While walking around the Tyler School of Art and Architecture building in September, Karlee Mariel Felger counted about 20 dead birds lying on the sidewalk, near the glass entryway.
“They see the reflection and they fly towards it because they don’t understand it’s a window,” said Felger, a 33-year-old glass major.
In 2013, The Temple News reported that about 1,000 birds died that way and since then, various offices and people like Felger have been working to get further bird safety provisions in place before the spring migration, when thousands of birds will pass through Main Campus.
Felger said she hopes to help find a method which works at Tyler and spread its across Main Campus. She also said she wants to eventually find a building protocol which could be implemented across Philadelphia.
Katherine Switala-Elmhurst, program manager for the Office of Sustainability, said that to remedy the situation, her office is looking to make the front of the architecture building more bird-friendly by using artistic installations by Tyler students.
In 2011, students participated in a competition to design a surface-care film, which contained horizontal lines about one inch apart that would serve to warn incoming birds and avoid accidents.

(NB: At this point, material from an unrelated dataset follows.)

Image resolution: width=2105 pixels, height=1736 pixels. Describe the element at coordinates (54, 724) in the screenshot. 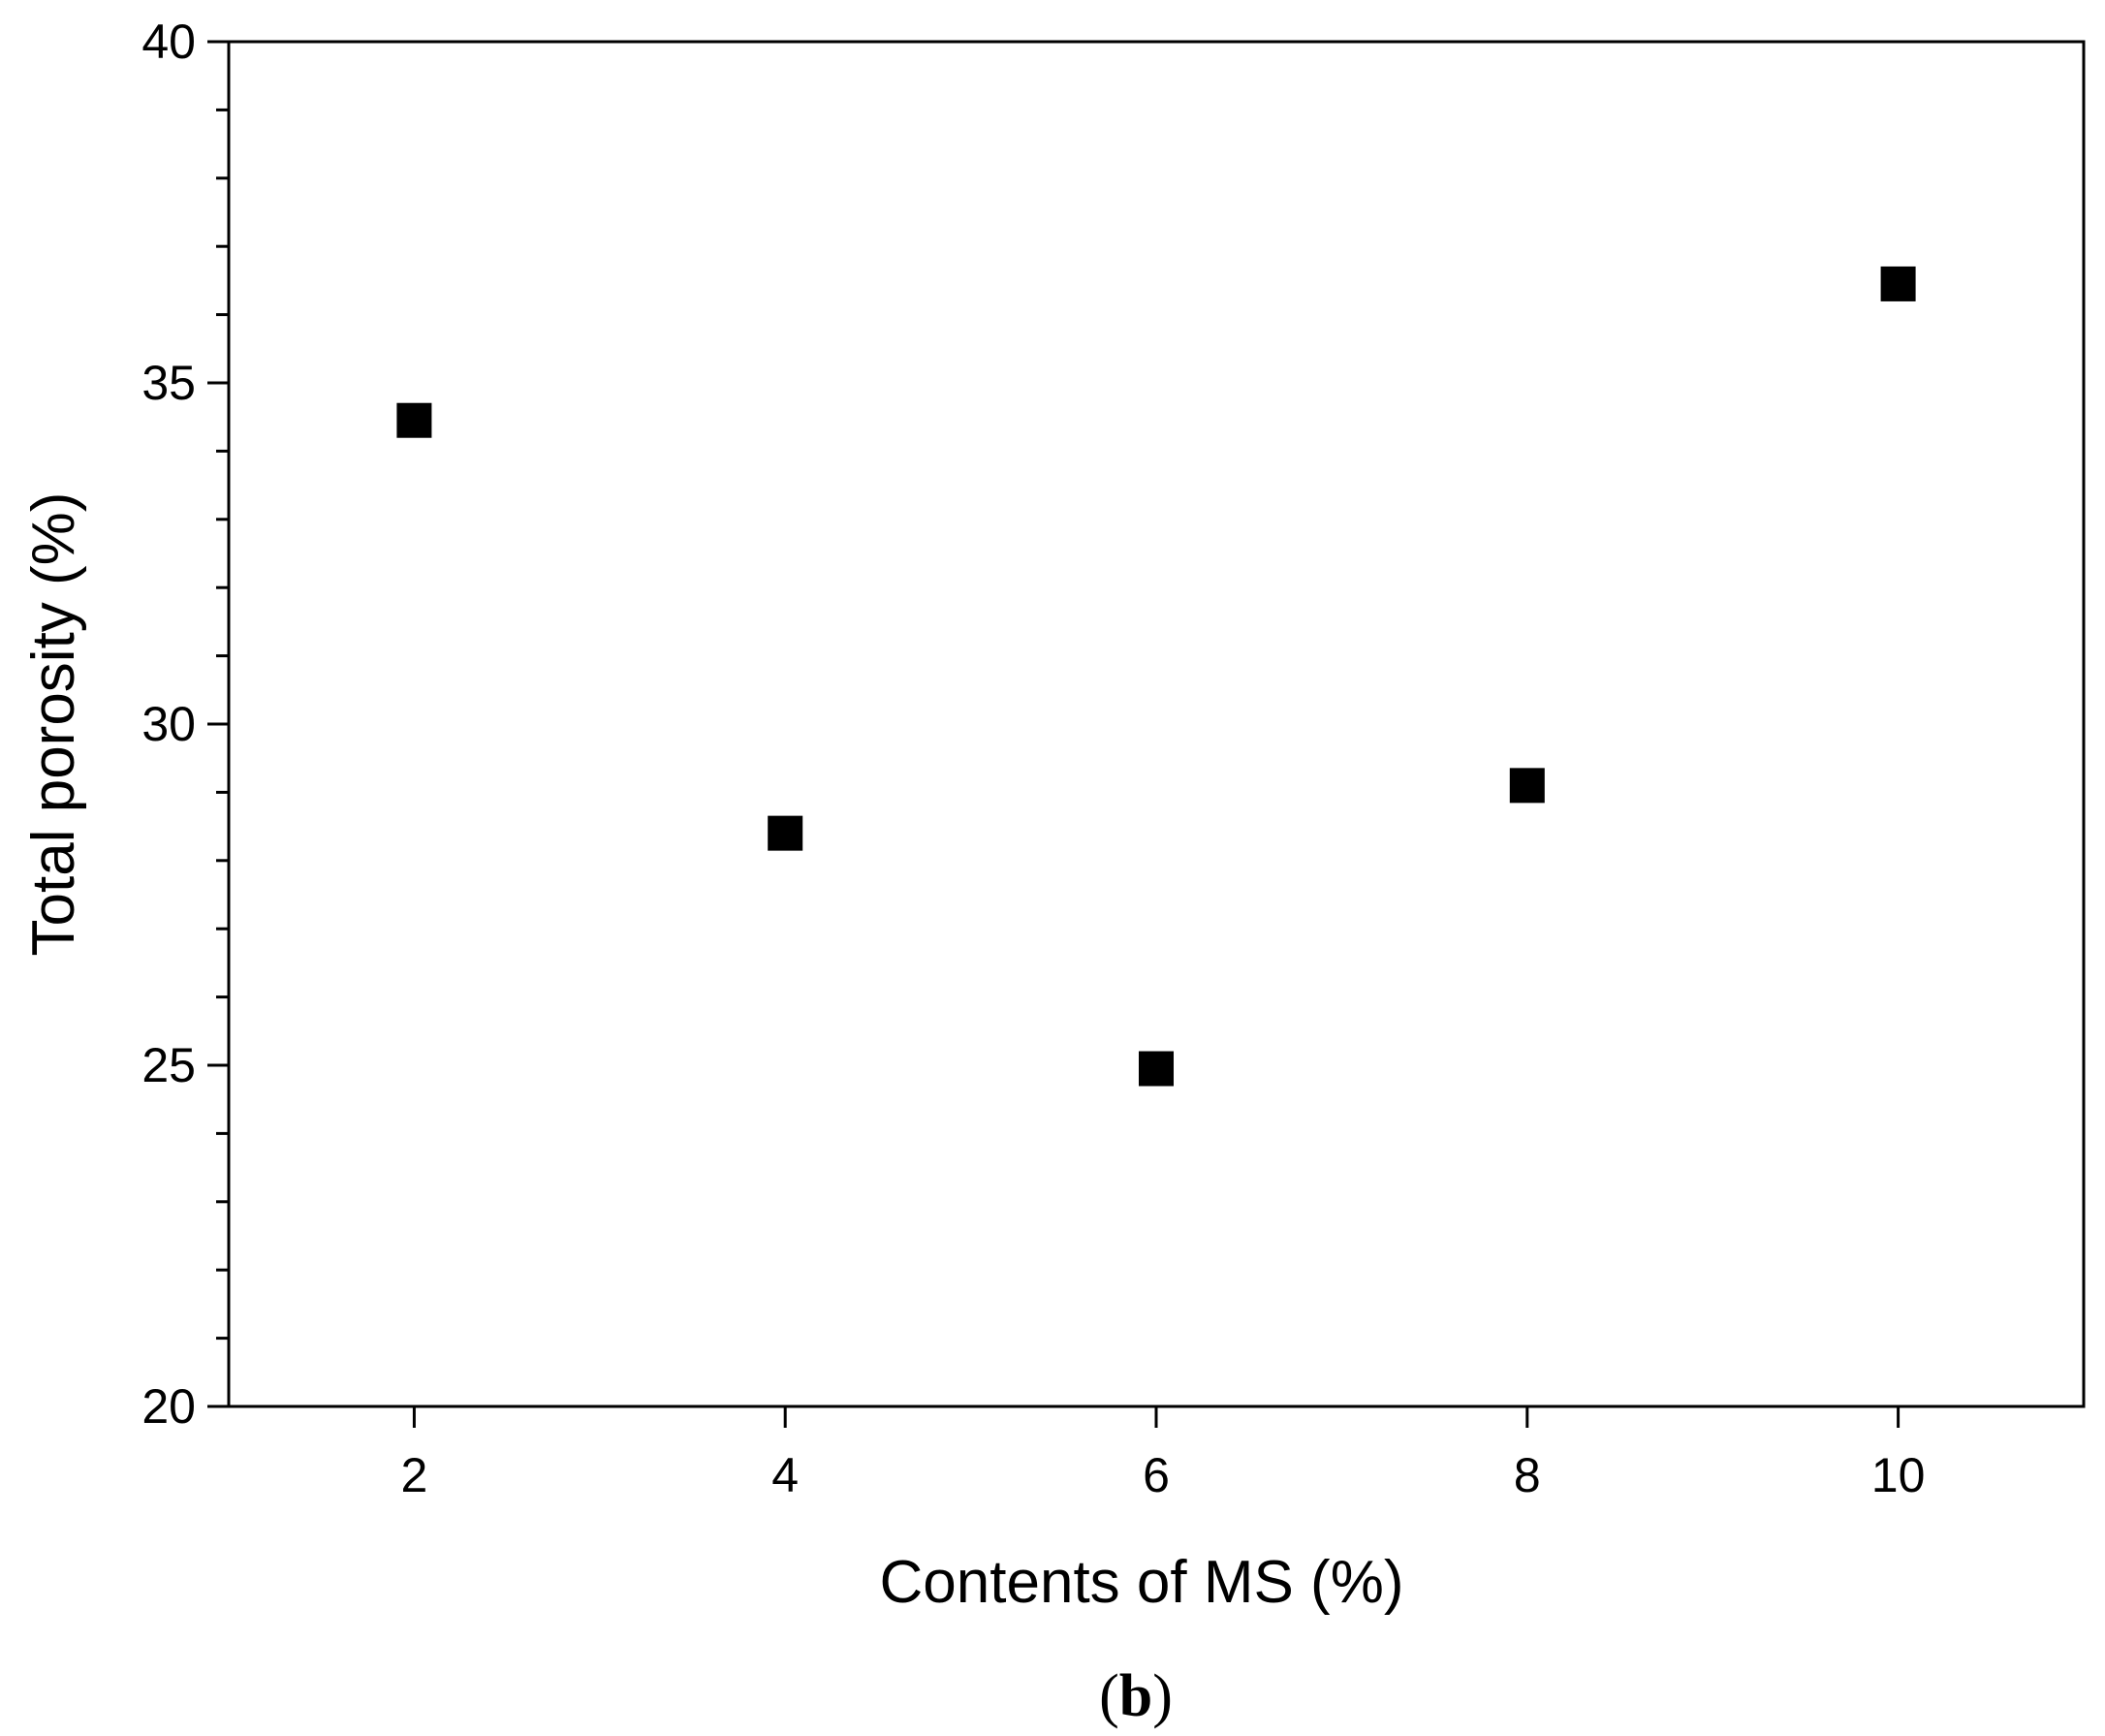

The film was placed along the walkway between the Tuttleman Learning Center and Paley Library earlier this year.
“As far as I know we haven’t found any casualties,” Switala-Elmhurst said.
David Brown, assistant dean of the Boyer College of Music and Dance, said his office is considering the surface film on the front-facing windows of the architecture building, depending on the cost. Brown said his office will meet with the architecture department next week.
Switala-Elmhurst said the film will also be installed on the windows of Ritter Hall, where Rad Dish Co-op will be located, in addition to select locations on Gladfelter Hall.
Switala-Elmhurst said the reason why so many birds die from collisions at Temple and throughout Philadelphia is because the city lies in the middle of the Atlantic Flyway migration route, traveled by thousands of birds every spring and fall.
Glenn Eck, the superintendent of the grounds department, and his crew first discovered the problem in 2004 and since then have been conducting their own research and monitoring large problem locations.
Eck said that Morgan Hall was constructed with “fritted” – or porous – glass, which he said has proven to be successful at deterring birds.
The Science Education and Research Center, which opened in October, does not have the fritted glass. Instead, Switala-Elmhurst said a system of window shelves is in place, which he hopes will break up the window facade and avoid the deceptive reflections that cause bird deaths.
Switala-Elmhurst said it’s too early to tell if this method works.
Eck and Switala-Elmhurst said it’s hard to tell if there has been any decrease in overall bird collisions on Main Campus since 2004 because of the additional new buildings and different monitoring procedures they’ve used.
For the other buildings, Eck said it’s difficult finding a solution which is efficient, practical and cost-effective for large areas of glass.
“We haven’t found the magic bullet yet,” Eck said. “What everyone is trying to find, sort of the holy grail, would be something that is easy to retrofit.”
In 2009, the Grounds Department teamed up with the Audubon Society of Pennsylvania and the Office of Sustainability to conduct a campus-wide survey and try to find solutions.
Eck said they tried using life-like statues of predatory hawks to deter birds from approaching buildings. However, that method didn’t have substantial results.
Other methods include netting, which was installed up around the glass passageway between the two different sections of Beury Hall.
Eck said the netting fell down on one side over the summer, but the department will be remounting it soon.
Felger questioned why Temple has continued to construct buildings with glass facades and no safety measures, like the Tyler School of Art Building, and Alter Hall – which opened in 2009.
Eck said part of the problem is that it’s hard to predict which buildings will be problem areas.
“To some degrees [bird collisions] equate with more glass, but not entirely,” Eck said. “Ritter, for example, doesn’t have a large portion of glass and yet we’ve seen some problems on that too.”
Eck said that this is because different birds have different behavioral patterns: some birds seek shelter and collide with smaller inset windows like the ones at Ritter Hall.
“It’s just the matter of getting the project, outlining it and getting it done,” Felger said. “Not letting it get caught in red tape.”